Cos’è la mammagrafia e quando si fa
La mammagrafia, lo ricordiamo, è un esame radiografico delle mammelle (due proiezioni per seno, dall’alto e laterale, con modesta compressione della mammella) consigliato, su scala nazionale, ogni due anni per le donne di età compresa tra i 50 e i 69 anni (con alcune variazioni: regionali, come l’Emilia Romagna, dove l’esame è consigliato per le donne di età tra i 45 e i 74 anni, e in casi di famigliarità, dove le mammagrafie possono cominciare già intorno ai 40-45 anni). L’esame permette agli operatori sanitari di effettuare diagnosi precoce (o prevenzione secondaria), ovvero di formulare diagnosi su formazioni piccole, prima che si manifestino i sintomi clinici (prima che eventuali noduli presenti diventino palpabili).
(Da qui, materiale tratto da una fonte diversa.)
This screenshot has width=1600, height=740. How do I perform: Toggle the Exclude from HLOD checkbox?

Si tratta di un test accettabile e ripetibile come strumento diagnostico, che insieme all’alta diffusione del tumore al seno (si stima che una donna su 8 nel corso della sua vita si ammali di tumore alla mammella: il più frequente nella popolazione femminile), e alla possibilità appunto di diagnosi precoce è tra i tre programmi di screening oncologici avallati dall’Organizzazione mondiale della sanità (insieme a quello per il cancro della cervice uterina e del colon, con programmi come il pap-test e l’analisi del sangue occulto).
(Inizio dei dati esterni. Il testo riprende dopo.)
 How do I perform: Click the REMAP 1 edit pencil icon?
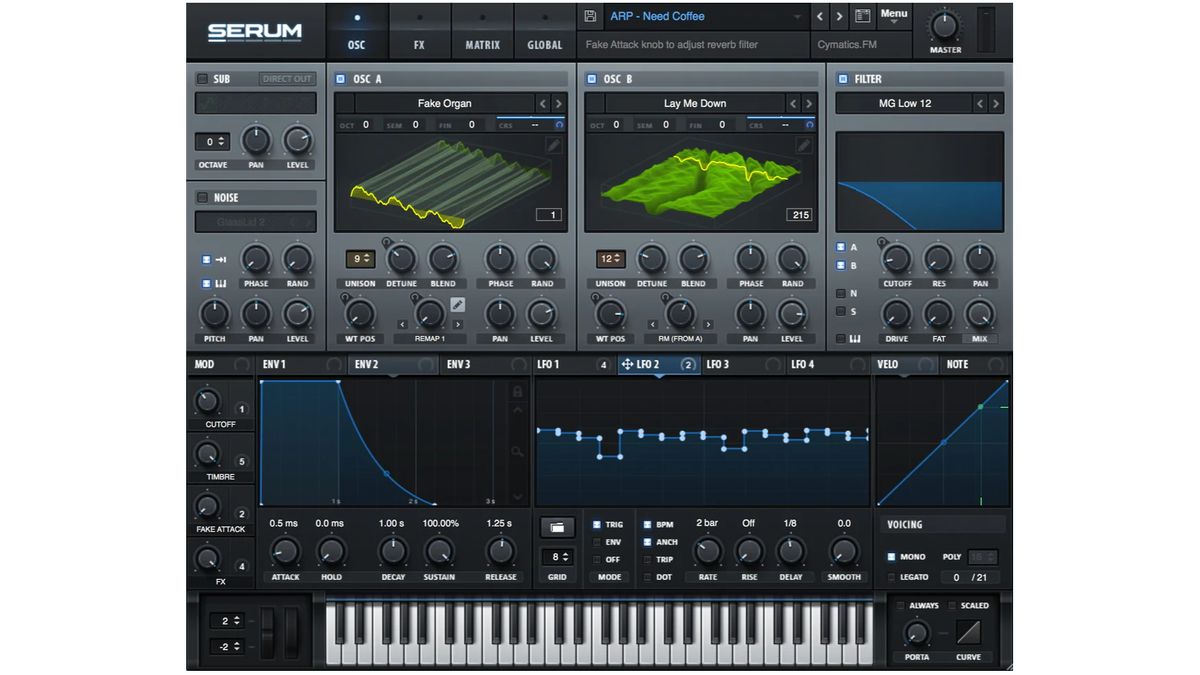(x=457, y=305)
Perché serve un programma di screening
I primi programmi di screening mammografici risalgono agli anni Ottanta, ma solo negli anni Novanta è cominciata la grande diffusione, che continua ancora oggi: “Se al Nord e al centro infatti i programmi di screening mammografico sono ormai consolidati, più problematica invece rimane la situazione al sud e nelle isole, con difficoltà di implementazione”, spiega Saguatti: “In realtà c’è anche un fattore di scarsa aderenza ai programmi da parte della popolazione, ma sappiamo che questo è dovuto principalmente alla mancanza di programmi adeguati: dove non c’è tradizione è difficile aderire a un programma e la partecipazione accresce con l’implementazione”.

Motivo per cui, ribadisce anche il ministro della Salute: “Sull’oncologia tutti i dati, e l’evidenza scientifica, ci dicono che l’arma più efficace, talvolta l’unica, per sconfiggere il cancro è la prevenzione. Tra questi il tumore alla mammella, che le donne possono sconfigge proprio grazie alle mammografie e ai controlli da protocollo. Questo è uno dei casi in cui i dati parlano in modo chiaro, tanto che la mortalità delle donne per tumore al seno è nettamente più bassa in quelle zone dove i piani di screening e le mammografie coinvolgono una percentuale maggiore di donne. Spero che nessuna donna si faccia scoraggiare da tali dichiarazioni, perché basta un gesto a salvarci la vita”.